--- START OF DATA FOR THIS EXERCISE ---
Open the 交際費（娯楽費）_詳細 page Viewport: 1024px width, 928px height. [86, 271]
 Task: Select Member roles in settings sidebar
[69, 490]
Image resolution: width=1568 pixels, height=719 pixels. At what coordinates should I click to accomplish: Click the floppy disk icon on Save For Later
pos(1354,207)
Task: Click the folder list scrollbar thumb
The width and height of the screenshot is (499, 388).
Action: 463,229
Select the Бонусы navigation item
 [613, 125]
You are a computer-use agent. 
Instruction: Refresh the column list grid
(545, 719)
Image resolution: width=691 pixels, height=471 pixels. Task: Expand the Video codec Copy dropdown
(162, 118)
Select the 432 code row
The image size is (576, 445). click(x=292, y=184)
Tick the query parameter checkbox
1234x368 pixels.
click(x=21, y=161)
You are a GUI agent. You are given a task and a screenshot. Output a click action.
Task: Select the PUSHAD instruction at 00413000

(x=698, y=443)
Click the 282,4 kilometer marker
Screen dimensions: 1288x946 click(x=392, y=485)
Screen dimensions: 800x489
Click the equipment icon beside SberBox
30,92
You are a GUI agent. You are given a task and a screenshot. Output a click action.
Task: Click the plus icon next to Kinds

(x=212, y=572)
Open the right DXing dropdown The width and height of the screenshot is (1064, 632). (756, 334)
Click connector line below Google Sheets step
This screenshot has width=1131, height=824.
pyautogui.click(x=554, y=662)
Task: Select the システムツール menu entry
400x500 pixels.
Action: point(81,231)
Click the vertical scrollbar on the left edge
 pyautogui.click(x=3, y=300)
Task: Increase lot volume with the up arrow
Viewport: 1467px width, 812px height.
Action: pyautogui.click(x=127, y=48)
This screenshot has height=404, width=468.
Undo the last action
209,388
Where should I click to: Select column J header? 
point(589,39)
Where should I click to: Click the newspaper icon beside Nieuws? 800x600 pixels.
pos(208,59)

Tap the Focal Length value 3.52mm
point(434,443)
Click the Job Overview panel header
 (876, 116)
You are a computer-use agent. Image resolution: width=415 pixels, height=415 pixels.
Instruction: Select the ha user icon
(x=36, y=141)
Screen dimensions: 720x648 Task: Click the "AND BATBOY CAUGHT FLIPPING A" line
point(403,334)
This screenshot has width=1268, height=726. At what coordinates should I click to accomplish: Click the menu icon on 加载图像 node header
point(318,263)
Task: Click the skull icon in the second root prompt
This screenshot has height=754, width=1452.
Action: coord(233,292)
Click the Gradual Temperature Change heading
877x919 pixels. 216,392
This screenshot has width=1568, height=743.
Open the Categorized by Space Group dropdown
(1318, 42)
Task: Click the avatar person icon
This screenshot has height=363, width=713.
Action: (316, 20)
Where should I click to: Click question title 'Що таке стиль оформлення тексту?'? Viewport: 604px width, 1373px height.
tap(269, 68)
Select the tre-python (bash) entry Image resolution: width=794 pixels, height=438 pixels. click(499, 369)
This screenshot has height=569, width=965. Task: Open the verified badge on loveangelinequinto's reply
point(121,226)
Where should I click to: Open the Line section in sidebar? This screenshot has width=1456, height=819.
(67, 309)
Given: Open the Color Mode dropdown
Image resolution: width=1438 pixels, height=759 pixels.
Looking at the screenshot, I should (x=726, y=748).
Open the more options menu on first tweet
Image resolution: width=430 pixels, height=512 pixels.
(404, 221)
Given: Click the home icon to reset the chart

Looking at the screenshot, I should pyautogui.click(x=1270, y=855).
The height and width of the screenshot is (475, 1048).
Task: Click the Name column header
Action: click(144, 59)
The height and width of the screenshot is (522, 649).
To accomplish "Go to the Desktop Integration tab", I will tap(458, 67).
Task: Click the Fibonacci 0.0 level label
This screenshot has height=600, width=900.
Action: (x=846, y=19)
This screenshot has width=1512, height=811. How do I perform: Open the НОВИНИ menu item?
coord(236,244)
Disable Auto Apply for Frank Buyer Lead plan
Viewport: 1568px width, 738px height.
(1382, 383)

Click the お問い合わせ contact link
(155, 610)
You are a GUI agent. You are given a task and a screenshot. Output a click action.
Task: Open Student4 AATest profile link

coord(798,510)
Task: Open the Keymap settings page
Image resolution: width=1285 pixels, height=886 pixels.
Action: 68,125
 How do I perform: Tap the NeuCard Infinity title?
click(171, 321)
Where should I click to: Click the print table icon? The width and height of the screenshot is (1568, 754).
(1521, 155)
--- END OF DATA FOR THIS EXERCISE ---
**STATED TASK:**
Set down, exactly as they appear, the items in the part that opens with the line containing "Click the Gradual Temperature Change heading" and closes with the line containing "Action: (316, 20)", including both of those lines.

**TASK ANSWER:**
Click the Gradual Temperature Change heading
877x919 pixels. 216,392
This screenshot has width=1568, height=743.
Open the Categorized by Space Group dropdown
(1318, 42)
Task: Click the avatar person icon
This screenshot has height=363, width=713.
Action: (316, 20)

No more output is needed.